Columbine, Parkland, Baltimore. Los nombres de estas ciudades suenan a muerte, a docenas de personas asesinadas en tiroteos. En Estados Unidos, el país más fuertemente armado del mundo, mueren 36.000 personas al año por armas de fuego.
Pero los muertos en tiroteos masivos, crímenes violentos o suicidios no son las únicas víctimas. Son muchos más los heridos. Luego que se disipa el interés de los medios, ellos siguen sufriendo físicamente y luchando durante años contra sus demonios psíquicos.

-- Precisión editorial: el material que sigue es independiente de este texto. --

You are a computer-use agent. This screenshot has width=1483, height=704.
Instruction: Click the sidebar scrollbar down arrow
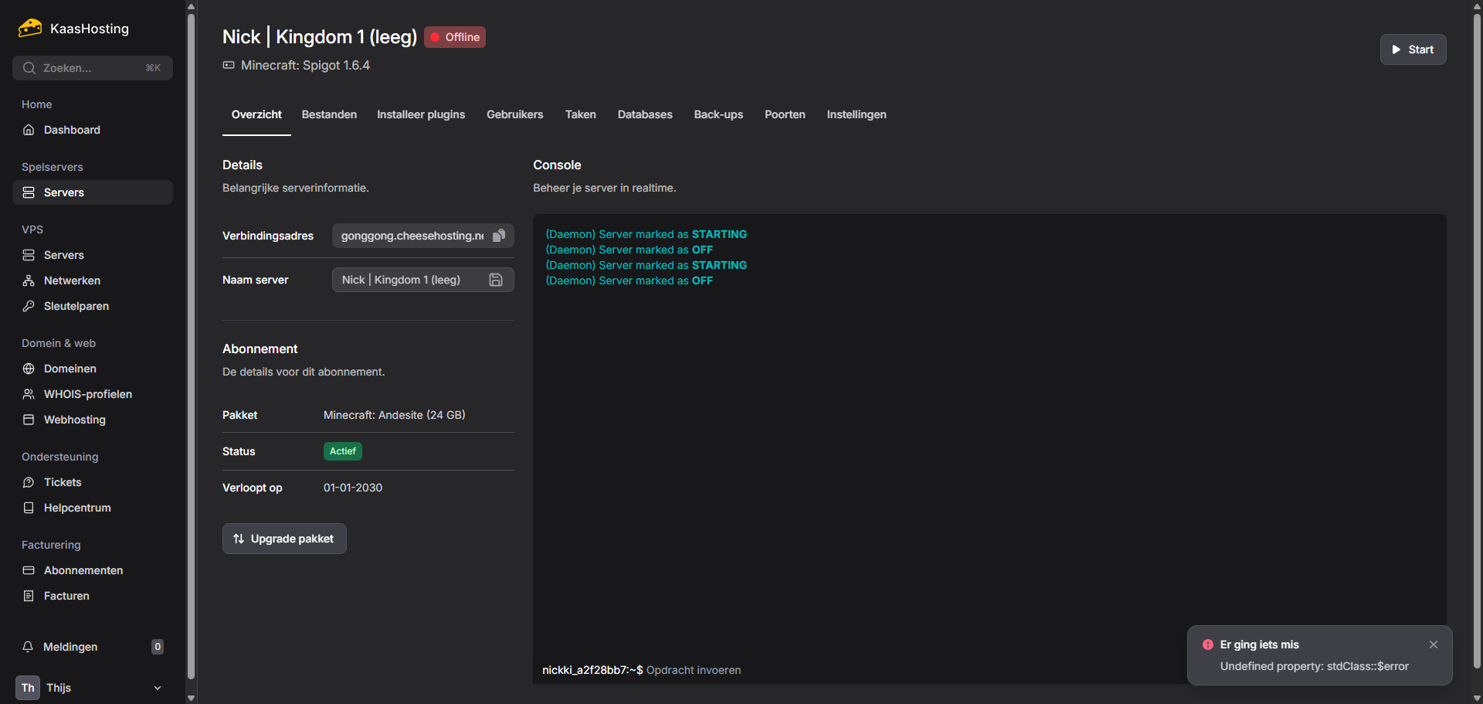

AFP habló con tres de ellos.
La primera masacre escolar de Estados Unidos
Kacey Ruegsegger escuchó una serie de golpes secos fuera de la ventana de la biblioteca de la secundaria Columbine donde estudiaba. Miró hacia la ventana, pero no prestó atención.
Ninguno de los demás estudiantes le dio importancia tampoco.
Era el año 1999. Su banda favorita, NSYNC, sonaba continuamente en las radios, internet todavía era una conexión telefónica y nadie había oído hablar de tiroteos escolares.
No se suponía que ella estuviera allí ese 20 de abril. Normalmente iba a almorzar con una amiga, pero ese día no la encontró y se fue a la biblioteca. Minutos después, entró una profesora gritando a todos que había unos estudiantes armados.
“El pánico en su voz nos dejó bien claro que esto era real, que teníamos que escondernos”, dijo Kacey en su casa en Raleigh, Carolina del Norte, donde vive ahora con su marido y sus cuatro hijos.
Kacey se metió debajo de un escritorio, puso una silla delante de ella y esperó, creyendo que había encontrado un buen escondite.
Se equivocó.
“Mató al muchacho que estaba escondido detrás de mí, me apuntó y me acuerdo haber escuchado el disparo que me golpeó”, cuenta.
La bala entró por la parte posterior de su hombro derecho y salió del otro lado. En ese momento ella estaba tapándose los oídos, así que también le atravesó la mano.
Una docena de estudiantes y un profesor murieron ese día a manos de dos jóvenes que luego se suicidaron, en lo que fue el primer tiroteo escolar de Estados Unidos. Desde entonces, se ha desatado una oleada de imitadores que continúa.
Para Kacey, fue el principio de una odisea que hasta ahora ha significado una docena de cirugías.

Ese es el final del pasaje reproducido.